Un conflit constitutionnel sur les pouvoirs de guerre présidentiels s'intensifie alors que la Maison Blanche prétend que la limite de 60 jours pour une action militaire contre l'Iran a été suspendue, neutralisant de fait une échéance que les démocrates et certains républicains considèrent comme un frein essentiel au conflit.
« Le compte à rebours de 60 jours s'arrête ou se suspend lors d'un cessez-le-feu », a déclaré le secrétaire à la Défense Pete Hegseth lors d'un témoignage au Sénat jeudi, arguant que l'administration n'a pas besoin de solliciter l'autorisation du Congrès pour poursuivre l'opération qui a débuté le 28 février. « C'est notre interprétation, pour votre information. »
Cette interprétation repose sur un cessez-le-feu annoncé le 7 avril. L'argument de l'administration est que cet arrêt des combats actifs stoppe le délai stipulé par la Résolution sur les pouvoirs de guerre de 1973, qui exige qu'un président mette fin aux hostilités dans les 60 jours à moins que le Congrès ne déclare la guerre ou n'accorde une Autorisation de recours à la force militaire (AUMF). Cette période de 60 jours, qui a débuté par une notification formelle au Congrès le 2 mars, expire le 1er mai. Le conflit a coûté environ 25 milliards de dollars à ce jour, selon des responsables du département de la Défense.
« Une fois que nous aurons franchi ce seuil de 60 jours, il ne pourra plus y avoir de doutes sur le fait qu'il viole la Loi sur les pouvoirs de guerre », a déclaré le chef de la minorité démocrate au Sénat, Chuck Schumer, rejetant la théorie juridique de l'administration. Le différend ouvre la voie à une confrontation majeure sur une loi adoptée au lendemain de la guerre du Vietnam pour limiter l'autorité présidentielle, une loi contestée par les présidents des deux partis depuis des décennies.
Le clivage partisan s'accentue sur les pouvoirs de guerre
La Maison Blanche et ses principaux alliés au Congrès présentent un front uni, arguant que le Congrès ne devrait pas interférer avec des négociations sensibles. Le président de la Chambre, Mike Johnson, un républicain de Louisiane, a déclaré aux journalistes jeudi : « Nous ne sommes pas en guerre », ajoutant que le Congrès n'a aucun rôle à jouer tant que l'administration tente de « négocier une paix ». Cette position a été reprise par un responsable de la Maison Blanche qui a mis en garde contre les tentatives de « marquer des points politiques en usurpant l'autorité du commandant en chef ».
Les démocrates, cependant, ont tenté à plusieurs reprises de forcer la question. Le Sénat a rejeté jeudi une sixième tentative de passage d'une résolution sur les pouvoirs de guerre pour mettre fin à l'action militaire, la mesure ayant échoué par 47 voix contre 50. « Combien de résolutions sur les pouvoirs de guerre les démocrates doivent-ils présenter avant que les républicains du Sénat ne fassent ce qui est juste ? » a demandé Schumer dans un discours au Sénat.
Ces manœuvres politiques surviennent alors que les coûts de la guerre augmentent.
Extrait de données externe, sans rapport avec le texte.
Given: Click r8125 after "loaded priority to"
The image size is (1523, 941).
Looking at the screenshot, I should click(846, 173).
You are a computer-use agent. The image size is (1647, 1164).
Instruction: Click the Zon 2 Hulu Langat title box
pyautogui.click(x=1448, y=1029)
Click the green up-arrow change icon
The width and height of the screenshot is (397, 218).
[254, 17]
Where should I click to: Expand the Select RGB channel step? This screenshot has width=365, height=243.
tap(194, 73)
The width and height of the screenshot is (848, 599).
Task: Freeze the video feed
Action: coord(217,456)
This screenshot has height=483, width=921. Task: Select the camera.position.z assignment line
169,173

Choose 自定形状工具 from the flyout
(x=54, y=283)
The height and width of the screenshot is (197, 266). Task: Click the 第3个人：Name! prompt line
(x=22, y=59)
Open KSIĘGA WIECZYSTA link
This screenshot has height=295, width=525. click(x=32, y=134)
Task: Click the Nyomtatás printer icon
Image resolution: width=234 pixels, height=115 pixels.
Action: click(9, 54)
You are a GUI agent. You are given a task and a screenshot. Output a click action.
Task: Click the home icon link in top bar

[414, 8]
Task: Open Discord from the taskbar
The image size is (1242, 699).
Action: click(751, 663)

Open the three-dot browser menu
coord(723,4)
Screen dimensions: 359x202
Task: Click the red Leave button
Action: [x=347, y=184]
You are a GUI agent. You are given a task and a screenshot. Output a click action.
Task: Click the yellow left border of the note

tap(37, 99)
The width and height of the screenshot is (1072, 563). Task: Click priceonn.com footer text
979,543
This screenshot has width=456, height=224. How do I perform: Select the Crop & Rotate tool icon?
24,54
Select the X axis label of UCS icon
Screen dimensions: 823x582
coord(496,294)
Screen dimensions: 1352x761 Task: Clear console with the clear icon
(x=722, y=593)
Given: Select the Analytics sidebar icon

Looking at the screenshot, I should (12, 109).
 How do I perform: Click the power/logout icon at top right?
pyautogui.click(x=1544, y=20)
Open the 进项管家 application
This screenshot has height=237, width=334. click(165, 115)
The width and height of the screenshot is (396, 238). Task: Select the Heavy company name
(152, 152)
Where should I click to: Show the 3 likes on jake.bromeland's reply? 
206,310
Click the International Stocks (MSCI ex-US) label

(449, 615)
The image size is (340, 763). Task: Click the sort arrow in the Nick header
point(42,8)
Les sondages d'opinion montrent que le conflit est impopulaire, le taux d'approbation du président Trump tombant à son plus bas niveau ce mois-ci, les Américains liant la guerre à la hausse du coût de la vie.
L'inquiétude républicaine signale des fissures potentielles
Bien que le parti républicain ait largement soutenu le président, certaines fissures commencent à apparaître. Le sénateur John Curtis de l'Utah, un républicain, a écrit dans un essai récent que, bien qu'il ait soutenu les actions initiales, il ne soutiendrait pas le recours continu à la force militaire au-delà de l'échéance sans un vote du Congrès.
Ce sentiment reflète un dilemme croissant pour les républicains qui ont historiquement soutenu un exécutif fort en matière de politique étrangère, mais qui sont maintenant confrontés à un conflit impopulaire et à une échéance juridique imminente. Le sénateur John Thune, chef de la majorité républicaine, a reconnu qu'il serait « idéal » de parvenir à un accord de paix, mais n'a pas exclu un vote potentiel sur l'autorisation de la guerre.
L'administration n'a pas exclu d'autres actions militaires. Un responsable américain a confirmé que le président Trump devait recevoir un briefing sur des plans de nouvelles frappes pour contraindre l'Iran à négocier. Téhéran a déclaré que toute nouvelle attaque ferait l'objet de « frappes longues et douloureuses » contre les positions américaines, une menace qui complique les efforts visant à bâtir une coalition internationale pour sécuriser la voie maritime vitale du détroit d'Ormuz.